If you don't have anything nice to say, don't say anything at all, which is why I can't talk about work sometimes

Holy fazzoli, HOW has it been that long since I posted something? I guess maybe nothing has happened to me except work. Not that post-worthy things don't happen at work--they do. I discuss it with RR ad nauseam (well, to the point of her feeling nausea, I just get more irritated). But unfortunately, my fear of getting fired or somehow violating ethics rules prevents me from talking about it much here.

So I will just say that sometimes I really think my boss is just messing with me.

On a happy note, today I am going to the store to buy these rice puffy things, the name of which I do not know, which makes it difficult to ask for in the store. We went to one store to look for them yesterday, but they didn't have them. It took a while to figure that out, though, because we don't know what they are called, and "rice puffy things," accompanied by hand gestures approximating their size, is apparently not that descriptive.
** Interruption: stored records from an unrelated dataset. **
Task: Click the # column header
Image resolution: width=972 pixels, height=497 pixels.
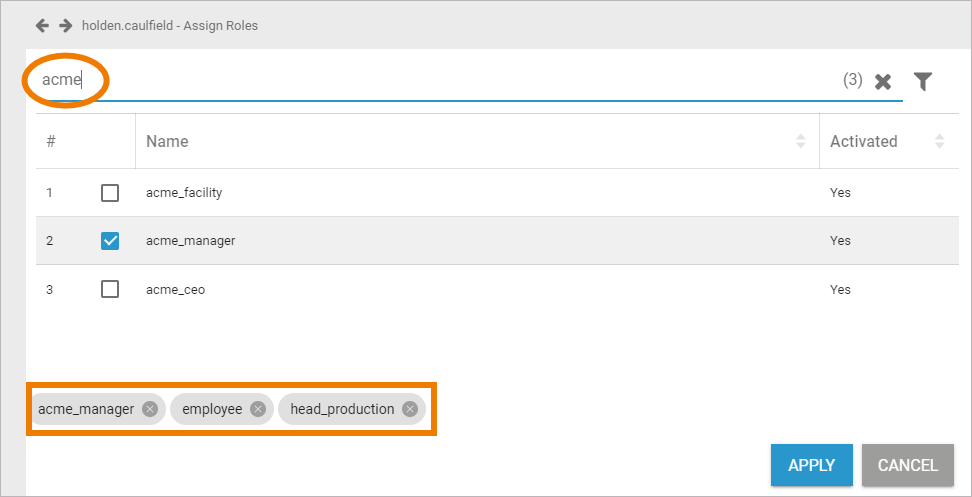Action: pos(51,141)
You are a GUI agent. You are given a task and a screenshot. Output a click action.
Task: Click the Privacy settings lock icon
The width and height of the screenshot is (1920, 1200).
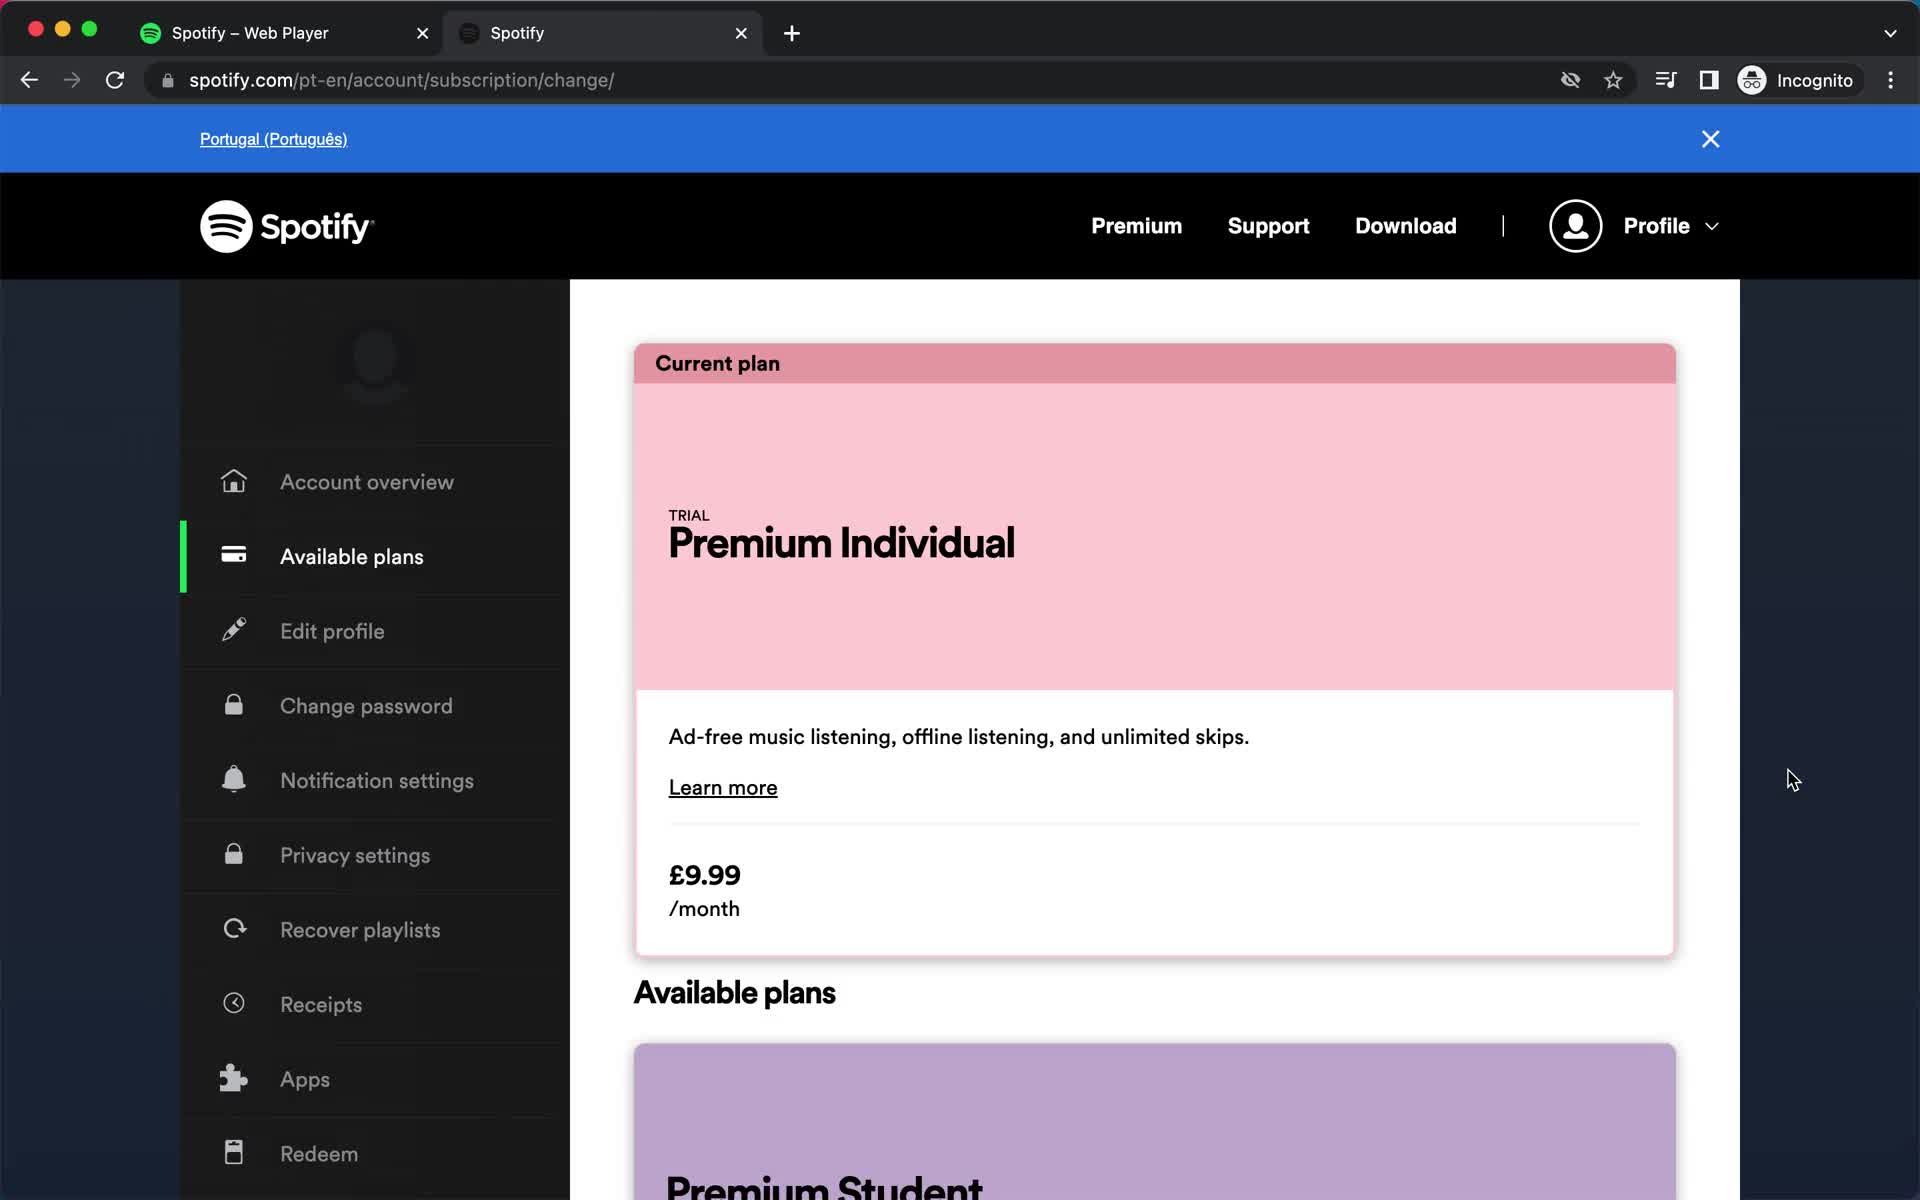tap(232, 853)
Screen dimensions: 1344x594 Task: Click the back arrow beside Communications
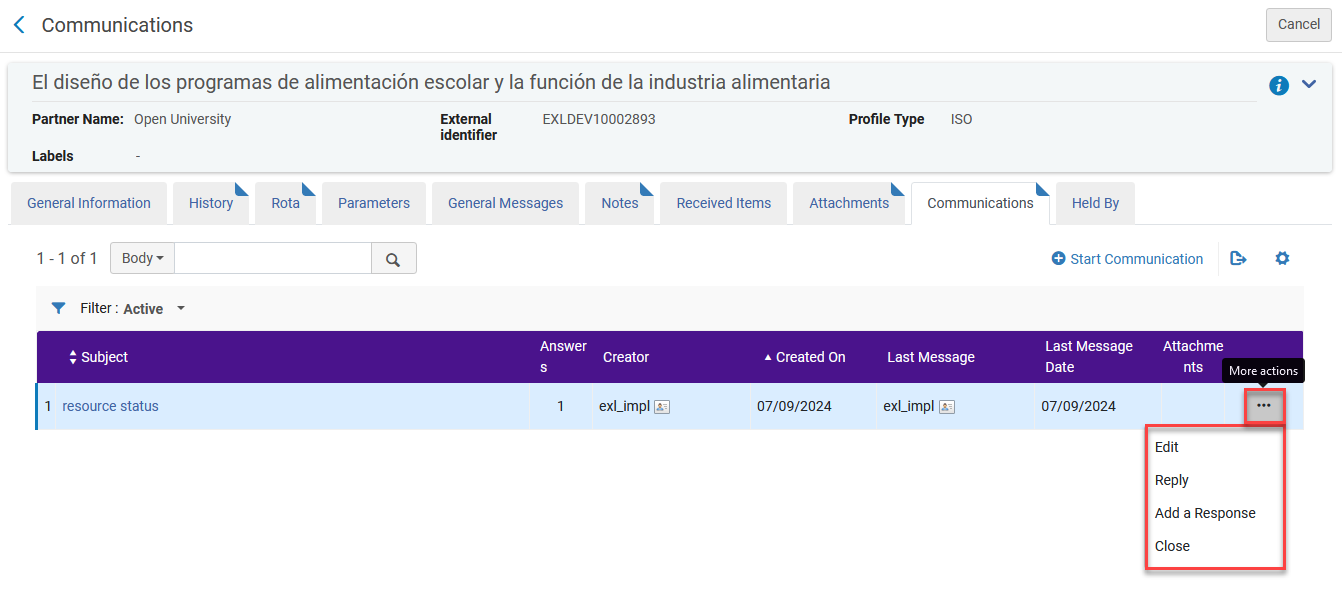(19, 25)

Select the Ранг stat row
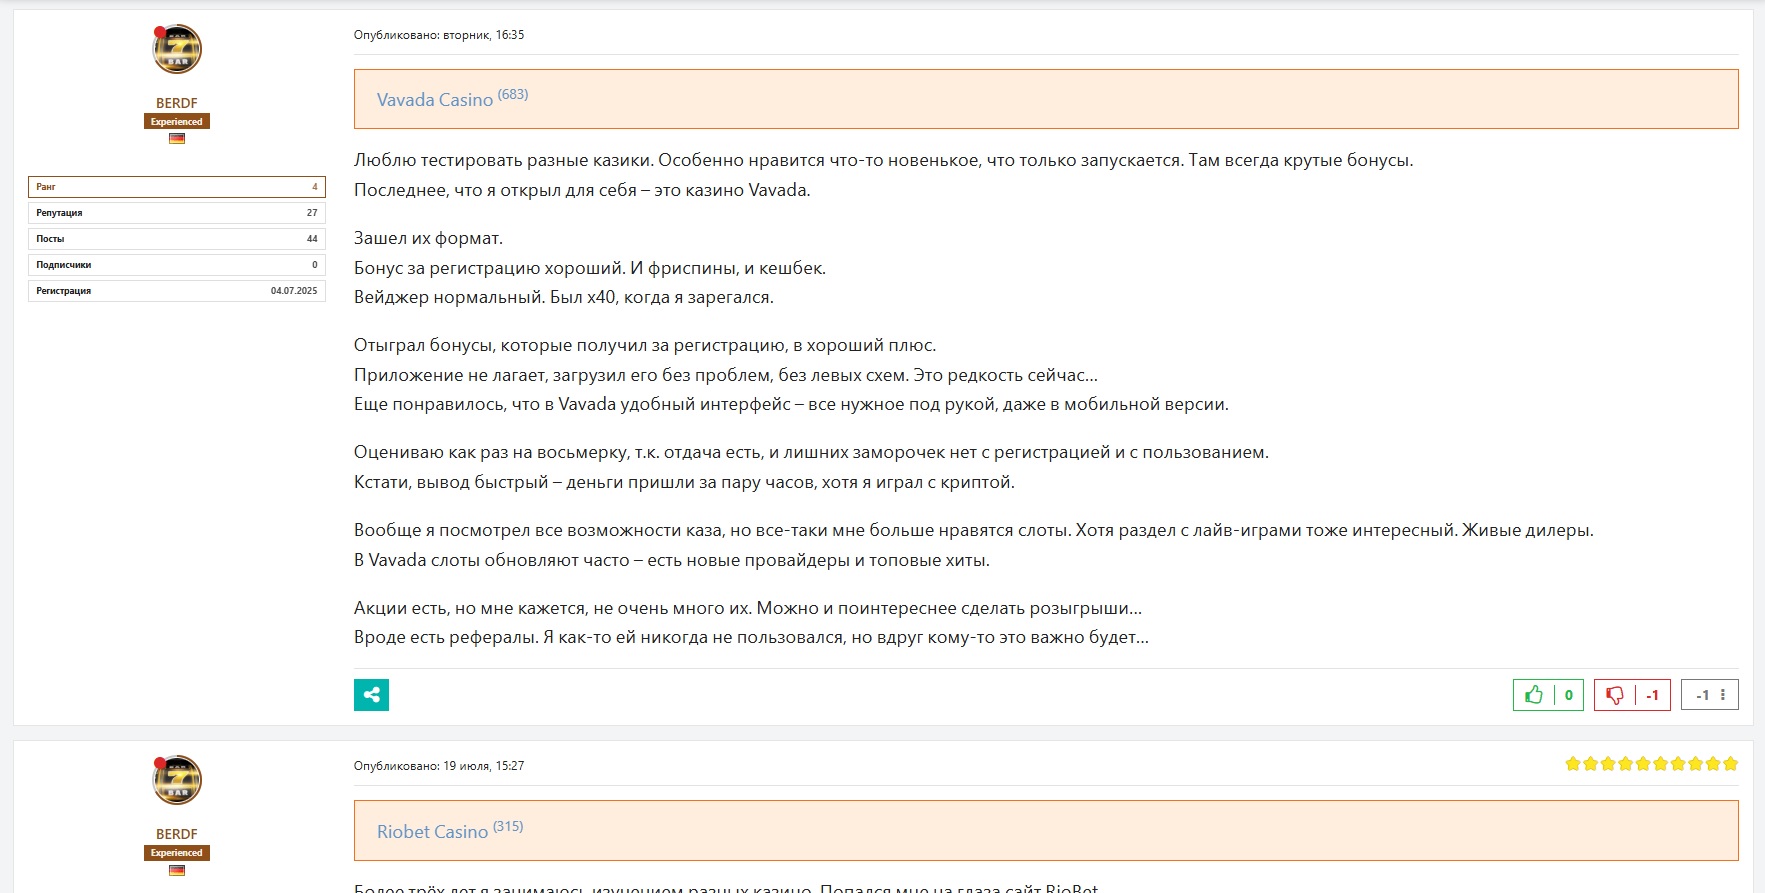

So we are going to a different store today. And then we are going to Central Market, which isn't anywhere close to the first store or our home. But we like cashew butter on the rice puffy things, and all other cashew butter pretty much pales in comparison to that of CM. That's a lot of grocery stores. And driving. But I am terribly excited about it. It's going to be the highlight of my day. Sad, but true.

We'll probably have to swing by the parents' abode to say hello, which would normally be fun, but the whole time we're there, I'll be thinking about those rice puffy things just sitting in the car, waiting to be et.

Let's see, um, I finally joined the rest of the world and downloaded Skype. I did this so that RR and I could talk to each other without having to shout if one of us was upstairs while the other was downstairs. That is some serious pigritude, but I am unrepentant. But here was the cool part. I look terrible on the webcam (no surprises there), BUT my eyes show up as this really odd blue color. This was like, crayon, colored contacts, laser beam blue. If my eyes were this color in real life, NO ONE would mess with me. Because I really looked like I might be (a) a supernatural being, (b) possessed, or (c) a robot. It was awesome.

In other News, I am considering adopting old-fashioned Rules for Capitalization. Said Adoption might be accompanied by adoption of old-timey Spelling. No Reason, just sounds fun. And confusing. And slightly nerdy. In other Words, Me.